Remarks: 100 cheers to Radha Tarantino for aiming to alter history. Only cheers, not marks.
Actual Scene/Sequence: Prerana asks any man who tries to flirt with her or who is smitten by her looks, “can you hold my weight?” Vikram Aditya doesn’t just manage to hold her, he joins in her freaky little adventure. She loses herself for a moment like always but gets amazed by looking at him joining her and then saves him.
What Director Intended: Foreshadowing to the entire love story. Prerana is on the verge of falling and she needs someone to not just be smitten by her beauty but hold on to her when her inner turmoil is pushing her into an abyss. It is hard to handle. Here, Vikram Aditya takes the challenge and he even becomes part of her adventure. Eventually, she understands the risk involved and saves him, herself both from falling out of the life train.
What actually we saw: Pooja Hegde trying to be a poor version of “Geethanjali” – Geetha, who asks young boys who flirt with her, “lechipodama” (Shall we run away) for pure fun. Prabhas not being half as clever or a quarter as likable as Prakash from the said movie. The entire scene played out like a visual achieved by a team that had funds to waste as the context was not properly set up or paid off by the director.
What went wrong: Lack of chemistry between the leads. No, real introduction to this risk-taking, fun-loving, care-free side of the hero and heroine. You need to set such scenes up and then hope the audience gets the metaphor you are implying through it. No such effort was visible from the director and writers.
Remarks: Radha Spielberg has imagination and imagination, only.
Actual Scene: Prerana in order to prove Vikram’s outlook towards his predictions wrong, goes for the ultimate sacrifice. With it becoming his inspiration (Prerana) in fighting against destiny.

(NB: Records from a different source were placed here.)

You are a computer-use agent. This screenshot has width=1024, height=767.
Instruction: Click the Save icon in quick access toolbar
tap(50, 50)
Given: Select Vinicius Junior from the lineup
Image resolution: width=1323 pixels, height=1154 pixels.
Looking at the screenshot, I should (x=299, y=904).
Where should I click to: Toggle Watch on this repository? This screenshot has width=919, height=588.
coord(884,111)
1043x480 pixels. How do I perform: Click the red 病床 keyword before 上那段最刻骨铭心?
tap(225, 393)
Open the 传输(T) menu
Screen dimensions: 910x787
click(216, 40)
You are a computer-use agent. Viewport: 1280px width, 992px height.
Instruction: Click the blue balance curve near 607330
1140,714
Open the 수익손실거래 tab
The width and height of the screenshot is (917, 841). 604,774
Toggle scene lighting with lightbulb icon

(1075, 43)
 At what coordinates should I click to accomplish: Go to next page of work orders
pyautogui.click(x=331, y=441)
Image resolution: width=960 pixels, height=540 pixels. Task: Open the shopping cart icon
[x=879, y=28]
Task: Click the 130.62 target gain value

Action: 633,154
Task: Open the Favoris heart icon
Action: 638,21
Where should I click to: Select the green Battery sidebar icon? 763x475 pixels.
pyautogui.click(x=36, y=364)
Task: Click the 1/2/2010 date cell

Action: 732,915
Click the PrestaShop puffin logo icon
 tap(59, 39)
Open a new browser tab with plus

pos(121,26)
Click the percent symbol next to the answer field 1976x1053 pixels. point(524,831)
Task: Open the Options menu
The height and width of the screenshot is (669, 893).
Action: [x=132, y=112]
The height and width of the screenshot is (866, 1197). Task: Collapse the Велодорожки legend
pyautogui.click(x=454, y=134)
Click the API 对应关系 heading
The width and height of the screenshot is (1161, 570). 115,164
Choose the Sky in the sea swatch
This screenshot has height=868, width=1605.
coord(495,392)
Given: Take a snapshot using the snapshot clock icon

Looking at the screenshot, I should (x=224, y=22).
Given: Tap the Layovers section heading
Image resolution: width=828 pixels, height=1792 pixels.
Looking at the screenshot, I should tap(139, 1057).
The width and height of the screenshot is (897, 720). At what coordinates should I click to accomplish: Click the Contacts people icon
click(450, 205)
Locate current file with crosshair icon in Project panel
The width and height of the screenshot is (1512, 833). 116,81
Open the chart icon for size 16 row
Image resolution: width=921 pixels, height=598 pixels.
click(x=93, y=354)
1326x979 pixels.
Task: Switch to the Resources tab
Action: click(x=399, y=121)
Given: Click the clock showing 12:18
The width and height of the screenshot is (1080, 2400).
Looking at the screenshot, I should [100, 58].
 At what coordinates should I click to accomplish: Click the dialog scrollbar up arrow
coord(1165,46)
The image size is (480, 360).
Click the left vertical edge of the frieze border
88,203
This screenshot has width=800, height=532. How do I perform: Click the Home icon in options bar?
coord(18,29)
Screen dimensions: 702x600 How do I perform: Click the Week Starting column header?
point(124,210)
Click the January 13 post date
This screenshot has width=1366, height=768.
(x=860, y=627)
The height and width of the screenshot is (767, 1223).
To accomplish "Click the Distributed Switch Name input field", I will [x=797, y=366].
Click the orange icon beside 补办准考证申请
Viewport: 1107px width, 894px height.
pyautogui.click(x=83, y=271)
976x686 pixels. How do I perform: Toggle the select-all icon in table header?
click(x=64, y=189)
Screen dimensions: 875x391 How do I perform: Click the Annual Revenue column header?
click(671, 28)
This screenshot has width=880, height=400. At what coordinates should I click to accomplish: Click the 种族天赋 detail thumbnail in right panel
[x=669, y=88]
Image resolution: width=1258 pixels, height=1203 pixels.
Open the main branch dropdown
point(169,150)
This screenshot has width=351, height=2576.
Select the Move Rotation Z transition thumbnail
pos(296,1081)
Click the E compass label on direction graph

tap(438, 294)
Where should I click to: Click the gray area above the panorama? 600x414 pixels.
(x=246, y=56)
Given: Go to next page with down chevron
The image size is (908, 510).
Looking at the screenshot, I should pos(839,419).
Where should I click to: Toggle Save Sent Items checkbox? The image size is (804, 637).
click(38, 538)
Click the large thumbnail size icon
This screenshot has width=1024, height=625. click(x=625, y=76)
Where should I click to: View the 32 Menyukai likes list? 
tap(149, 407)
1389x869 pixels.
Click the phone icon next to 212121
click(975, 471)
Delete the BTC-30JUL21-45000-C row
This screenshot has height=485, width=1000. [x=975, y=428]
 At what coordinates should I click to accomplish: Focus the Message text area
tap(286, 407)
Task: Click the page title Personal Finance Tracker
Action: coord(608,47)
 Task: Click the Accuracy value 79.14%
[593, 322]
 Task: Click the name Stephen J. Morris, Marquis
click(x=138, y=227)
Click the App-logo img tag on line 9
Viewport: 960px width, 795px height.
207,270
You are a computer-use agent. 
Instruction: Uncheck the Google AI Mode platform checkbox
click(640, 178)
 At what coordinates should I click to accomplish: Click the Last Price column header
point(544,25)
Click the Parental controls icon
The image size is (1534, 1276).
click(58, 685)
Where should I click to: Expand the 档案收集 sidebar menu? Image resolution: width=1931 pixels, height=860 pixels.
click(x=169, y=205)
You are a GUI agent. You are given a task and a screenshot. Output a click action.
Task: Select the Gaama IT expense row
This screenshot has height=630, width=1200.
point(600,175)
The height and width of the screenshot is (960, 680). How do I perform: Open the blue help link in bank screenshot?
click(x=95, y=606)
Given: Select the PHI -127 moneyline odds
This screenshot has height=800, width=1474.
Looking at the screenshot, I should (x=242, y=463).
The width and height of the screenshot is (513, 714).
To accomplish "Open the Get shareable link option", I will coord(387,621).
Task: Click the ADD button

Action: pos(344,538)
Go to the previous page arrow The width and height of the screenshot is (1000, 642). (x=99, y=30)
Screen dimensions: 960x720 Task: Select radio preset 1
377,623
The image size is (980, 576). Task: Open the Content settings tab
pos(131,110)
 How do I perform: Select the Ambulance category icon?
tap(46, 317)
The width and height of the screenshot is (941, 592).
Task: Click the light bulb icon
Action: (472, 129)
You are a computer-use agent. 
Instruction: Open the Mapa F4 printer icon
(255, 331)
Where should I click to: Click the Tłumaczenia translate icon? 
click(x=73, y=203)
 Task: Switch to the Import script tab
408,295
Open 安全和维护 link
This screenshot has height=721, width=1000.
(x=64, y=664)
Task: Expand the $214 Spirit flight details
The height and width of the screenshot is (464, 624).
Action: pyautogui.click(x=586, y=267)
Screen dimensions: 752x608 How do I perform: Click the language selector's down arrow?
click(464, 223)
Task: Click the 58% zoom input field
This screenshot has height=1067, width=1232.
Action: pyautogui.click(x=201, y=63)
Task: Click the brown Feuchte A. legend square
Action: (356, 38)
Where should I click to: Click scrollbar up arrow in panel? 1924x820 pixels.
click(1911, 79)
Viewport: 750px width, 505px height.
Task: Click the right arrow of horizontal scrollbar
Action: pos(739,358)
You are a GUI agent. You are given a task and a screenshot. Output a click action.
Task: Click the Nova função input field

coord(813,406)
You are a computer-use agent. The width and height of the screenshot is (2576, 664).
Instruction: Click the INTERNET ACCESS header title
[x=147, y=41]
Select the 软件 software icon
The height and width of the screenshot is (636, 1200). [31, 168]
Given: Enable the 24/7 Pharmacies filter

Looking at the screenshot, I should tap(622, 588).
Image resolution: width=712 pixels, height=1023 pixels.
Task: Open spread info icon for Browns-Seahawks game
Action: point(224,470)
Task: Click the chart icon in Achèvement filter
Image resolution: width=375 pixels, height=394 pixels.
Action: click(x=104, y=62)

What Director Intended: Metaphor to say using a hero to Audience that everything is not predetermined. You can fight against what seems to be like your destiny, with proper inspiration and willpower.
What we actually saw: Random flashes of torch lights being thrown around in a Tsunami driven ocean. Suddenly Hero swinging from one point to another and then random jellyfish waking him up mid-drowning to swim back up. Heroine doing nothing to really inspire Hero.
What went wrong: If your main premise is a romance that challenges destiny, then it should have been like Fault in Our Stars and to an extent Jab Tak Hai Jaan. One person is adamant about their beliefs and another person breaks those beliefs literally. Finally, the adamant one realizes their mistake and gives in. When the time comes, the one who was previously adamant now changed ends up being the symbol of positive light when the other person is slipping down an abyss. Here, it just comes up as a few good frames attached together and lacks in narrating any story with them.
Remarks: Radha Nolan can re-define Science while Radha Cameroon comes up with visuals.
Well, I can take each scene and try to give my own notes with the Limited knowledge I have acquired over the years. But that doesn’t serve the purpose. My purpose is to say what went wrong so that someone who reads this can correct their idea. I believe Radha Coppola is beyond repair as he is in Zack Snyder’s territory of visual poor-tery on screen with all style and no substance. When Vikram has to kill Bethal of beliefs inside him then Love finds him and gives him true Prerana/Inspiration. This logline can create wonders and a filmmaker who is not Radha XYZ, might be able to pull off. For now, if you need to sleep, play this film as a lullaby-like how before the exam you open the book and immediately fall asleep. If makers have to lose 250 crores to understand what a good script is, then let be it.